Great available resources from the web regarding basic statistical testing
import excel "-----ADDRESS on COMPUTER-----", sheet("NAME OF SHEET") firstrow clear
set more off = allows to stop from putting "more" each time and just present all the analysis
local variables .... , .... , .... = bank the list of variables you are interested in
summarize VARIABLE, detail == Summary with Median (25-75 IQR) for the whole population
summarize VARIABLE == Summary without Median (25-75 IQR) for the whole population
bysort GROUP: summarize VARIABLE, detail == Summary with Median (25-75 IQR) for the GROUP=1 and GROUP=0 (or each level of the GROUP, if the group is a category)
swilk VARIABLE = shapiro wilk test (to see if normally distributed or not). If normally distributed, your p will be 0.05 or more.
ttest VARIABLE, by(NAME of GROUP VARIABLE) = Student T-Test, if you have a normally related continuous variable.
ranksum VARIABLE, by(NAME of GROUP VARIABLE) = Mann–Whitney U test; for continous variable that are non-normally distributed to get the p-value for rank.
generate NAME_of_NEW_VARIABLE = logical format of interest.
Example:
generate large_weight = birth_weight > 4000 === every baby more than 4000 grams will be a "1" and those 4000 grams or less will be a 0
generate large_weight = birth_weight >= 4000 === every baby more or equal than 4000 grams will be a "1" and those less than 4000 grams will be a 0
generate low_gestation_or_low_birthweight = gestational_age_at_birth_w <=26 | birth_weight <=750 === babies that are 26 weeks or less; OR birthweight 750 grams or less will be classified as 1
generate low_gestation_or_low_birthweit2 = gestational_age_at_birth_w <=26 & birth_weight <=750 === babies that are 26 weeks or less; AND birthweight 750 grams or less will be classified as 1
tab VAR1 VAR2, exact col = Fischer Exact test and distribution of a categorical variable 1 by a categorical variable 2 with % based on the column
tab VAR1 = frequency of distribution in the whole population of the VAR1
logit BINARY VAR1 VAR2..., or==== Odds ratio for the multiple logistic regression of the outcomes (BINARY) by variable 1, 2, 3....
logit death rv_endo_gls, or === or for odds ration; logit for multiple logistic regression; outcome is death (1 or 0, where 1 is yes), rv_endo_gls is the variable of interest, which here is the RV strain value
reg birth_weight rv_endo_gls i.sex ==== multiple regression analysis of a continuous outcome (here birthweight) and its association with the RV strain, adjusted for sex (where sex is a categorical outcome so marked with a "i"; and must be coded numerically (1=male, 0=female for example).
Loops:
local variables var1 var2 var3 var4....
foreach var of local variables {
display "Running summary for variable: `var'"
summarize `var', detail
}
The loop above will run the summary for all the variables listed in local variables and provide the detail.

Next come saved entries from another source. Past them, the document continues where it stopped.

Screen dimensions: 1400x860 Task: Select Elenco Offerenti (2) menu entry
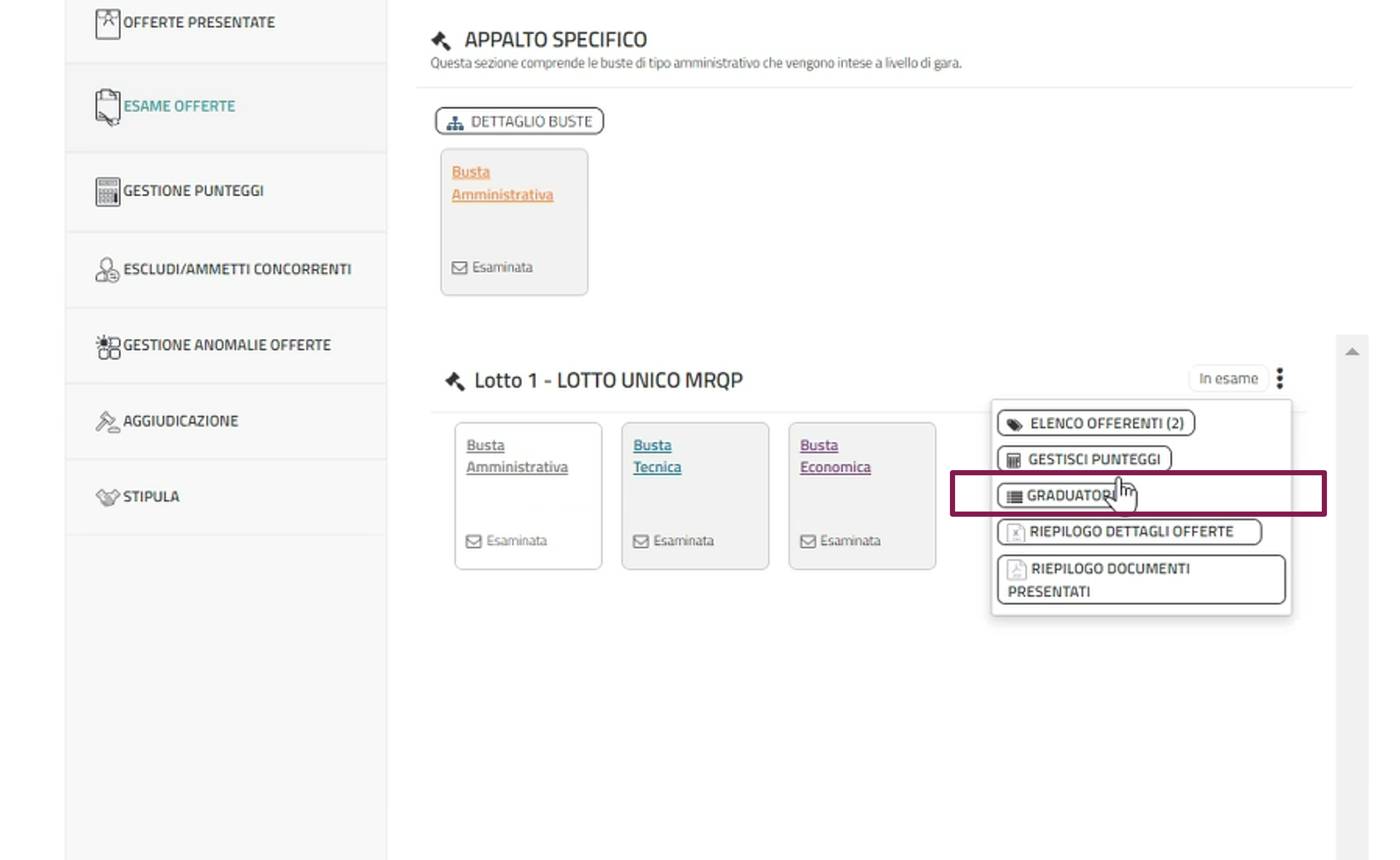pyautogui.click(x=1095, y=424)
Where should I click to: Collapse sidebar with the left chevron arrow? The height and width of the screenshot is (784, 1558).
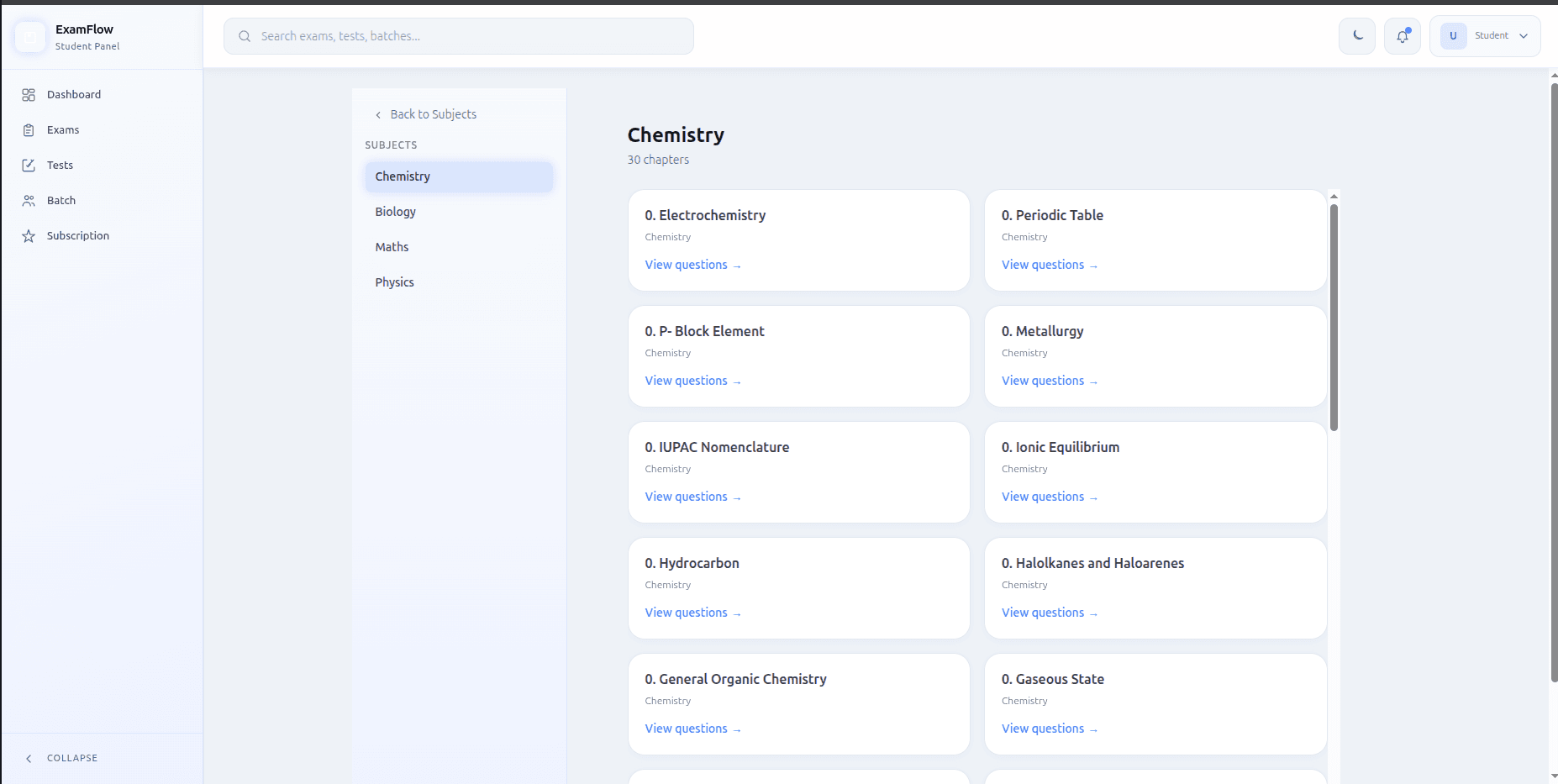click(29, 758)
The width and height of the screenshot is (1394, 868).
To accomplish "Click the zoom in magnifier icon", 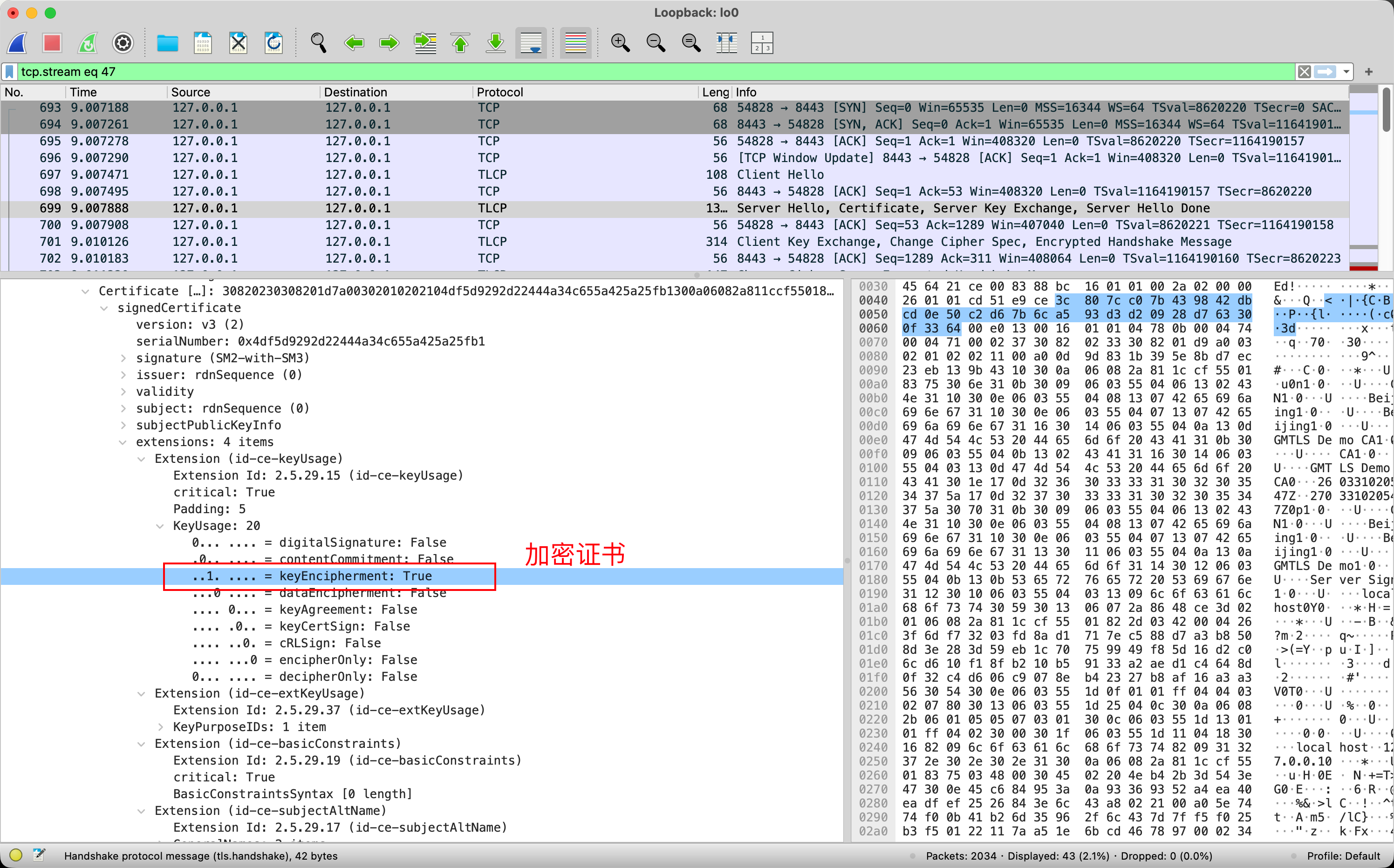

foreach var of local variables {
display "Running TTEST for variable: `var'"
ttest `var', by(GROUP)
}
The loop above will run the TTEST for all the variables listed in local variables by the GROUP.
foreach var of local variables {
display "Running details by group for variable: `var'"
bysort GROUP: summarize `var', detail
}
The loop above will run the summary for all the variables listed in local variables and provide the detail, but this time for each group of interest.